Dear Peter,
Nice to hear from you. To answer your questions:
Have you looked closely at Active Galactic Nuclei and quasar dynamics?
I assume you are talking about black hole jets and accretion discs and so forth. The black hole I came up with is basic. The main point is that inside the event horizon there is no space. The matter that is normally thought to collapse into a singularity has instead been forced into a dense shell around the event horizon by the growing "bubble of nothing" that expanded from the inside. A spinning shell would be like a flywheel and at the poles, where the rotation slows, jet outflows from accretion discs are possible.
What conclusions would your model suggest regarding the effect of what we designate dark matter?
The gravitons I came up with are also dark matter particles, although they contain no matter. Instead they impart curvature to space and so act like matter in causing gravitation. They position themselves between particles - they never interact with particles. If you were trying to detect one it would elude whatever method of detection you had, not to mention that it is essentially composed of nothing in the first place. Dark matter is thought to exist in a halo extending well beyond a galaxy. If you consider that galaxies were much closer together in the early universe, two neighboring galaxies would have had a number of gravitons between them in addition to inside them. As they drifted apart the gravitons between them followed one or the other galaxy in a halo.

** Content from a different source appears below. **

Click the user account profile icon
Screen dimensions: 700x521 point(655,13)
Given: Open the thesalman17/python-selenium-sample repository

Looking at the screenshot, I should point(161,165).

I read your well illustrated essay and found it interesting that you would use a classical spin because I do the same thing with the spin-2 graviton which returns to its original state after a rotation of 180 degrees. I get how you bring a 1/2 spin particle back to its original state after a 720 degree rotation - that's good. I think the major roadblock to the acceptance of such an interpretation is that particles are thought of as points by the mainstream, where spin can only be described in terms of the abstract mathematics of linear algebra. However, particles such as an electron may have internal structure which could permit a classical spin but that is yet to be discovered. Gerald Gabrielse, a physicist at Harvard, thinks the electron may have an internal structure.